Considerando che non aggiorno il blog da un po', e che c'è chi mi segue quasi esclusivamente da qui, eccovi un aggiornamentone.

Febbraio è mese di esami. Ormai la sessione volge al termine, e ho passato (male, ad onor del vero) il primo dei due esami che mi ero proposto e la metà scritta del secondo. L'altra metà doveva essere l'orale di lunedì, che è stato spostato a giovedì. Lo spostamento non mi è piaciuto poi molto. Ho qualche giorno in più, ma non è affatto bello programmarsi una settimana in un modo, con qualche margine di cambiamento, e vedersela stravolta e con margini di cambiamento azzerati. Ed è ancora meno bello se in programma c'è anche del tempo da trascorrere con Gloria dopo due settimane che non ci si vede. Il tempo lo abbiamo poi ritagliato lo stesso, ma non senza ulteriori difficoltà.

Ora, il programma è di passare tre esami a luglio e due a settembre. In realtà uno dei tre di luglio è spalmato in quattro esoneri tra marzo e luglio, che conto di passare. Non è piacevole, ma è comodo. A settembre, dovrei stare ad un punto che mi consente di affrontare ragionevolmente gli esami del terzo anno.

Febbraio è anche un mese di impegni in parrocchia, con l'inizio della Quaresima, preceduto anche da una festa di Carnevale. Cose da organizzare, catechesi specifiche da preparare, eventi più o meno complicati e riunioni di ogni genere. Qualcosa la ho dovuta trascurare, pur con dispiacere, ma non posso (e non possono) pretendere più di tanto dalla mia giornata di ventiquattro ore. Tra le altre cose, c'è da preparare i ragazzi alla Giornata Mondiale della Gioventù diocesana di fine marzo, anche in vista di quella internazionale di agosto 2011 a Madrid.

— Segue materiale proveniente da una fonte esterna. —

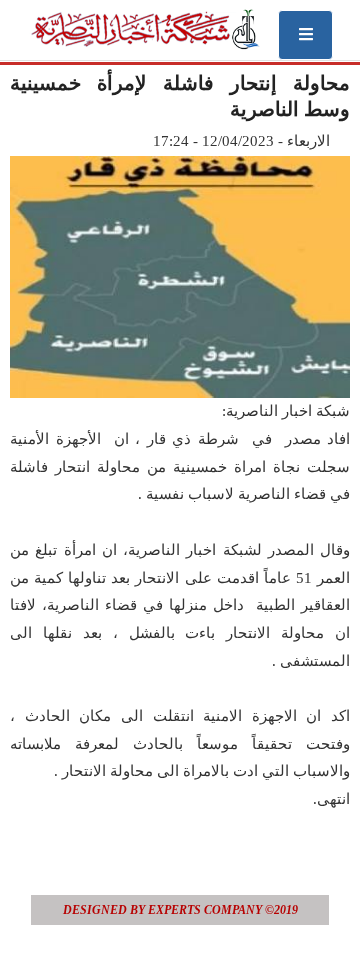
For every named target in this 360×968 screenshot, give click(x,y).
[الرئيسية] (144, 29)
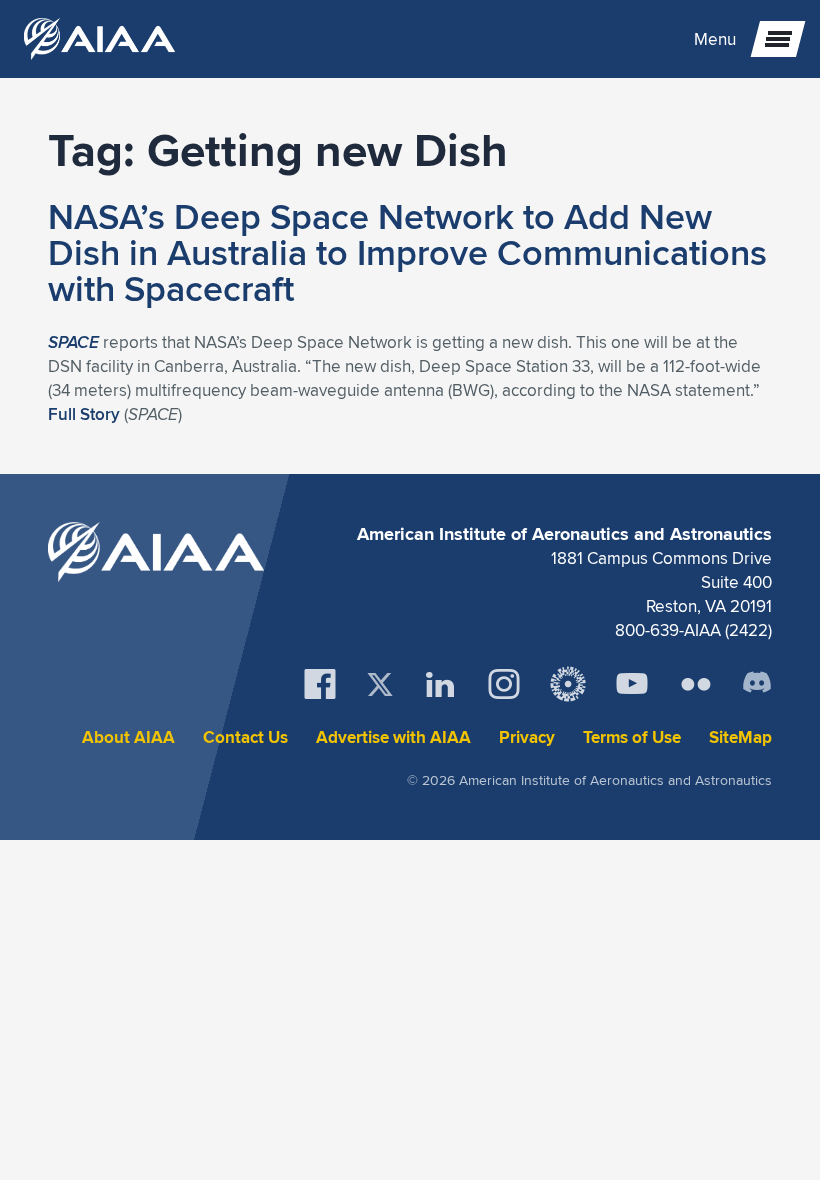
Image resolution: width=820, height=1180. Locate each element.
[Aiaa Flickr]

Febbraio è anche stato un mese di interessanti uscite fumettose, delle quali avrei voluto parlare per esteso da queste parti, e forse lo farò prossimamente. In particolare segnalo il settimo dei nove volumi dello splendido Bone a colori, e il quinto volume della collana Tesori Disney, che ritorna finalmente ad una pertinenza con il progetto originale, pubblicando una splendida saga con bellissimi disegni di Bottaro.

In questi ultimi mesi ho anche recuperato la serie televisiva Lost, davvero meravigliosa e intrigante. Ora sono al secondo episodio della serie in corso, che è anche l'ultima e che conta per ora cinque episodi. Il recupero è merito di Gloria, che mi ha fornito i gigabytes di dati necessari e mi ha convinto a vedere il tutto :o)

Tra le altre cose, volevo anche segnalare al volo che per il terzo anno consecutivo, National Geographic Italia organizza una mostra fotografica gratuita al Palazzo delle Esposizioni di Roma. Quest'anno il tema è Il Nostro Mondo. Pur non avendola ancora vista (lo farò presto), ve la consiglio caldamente. Le due mostre degli scorsi anni (Acqua, Aria, Fuoco, Terra e Madre Terra) erano splendide.
Perdere una cosa del genere, peraltro gratuita, è inaccettabile. Avete tempo fino al 2 maggio. Occhio, che il Palazzo è chiuso il lunedì.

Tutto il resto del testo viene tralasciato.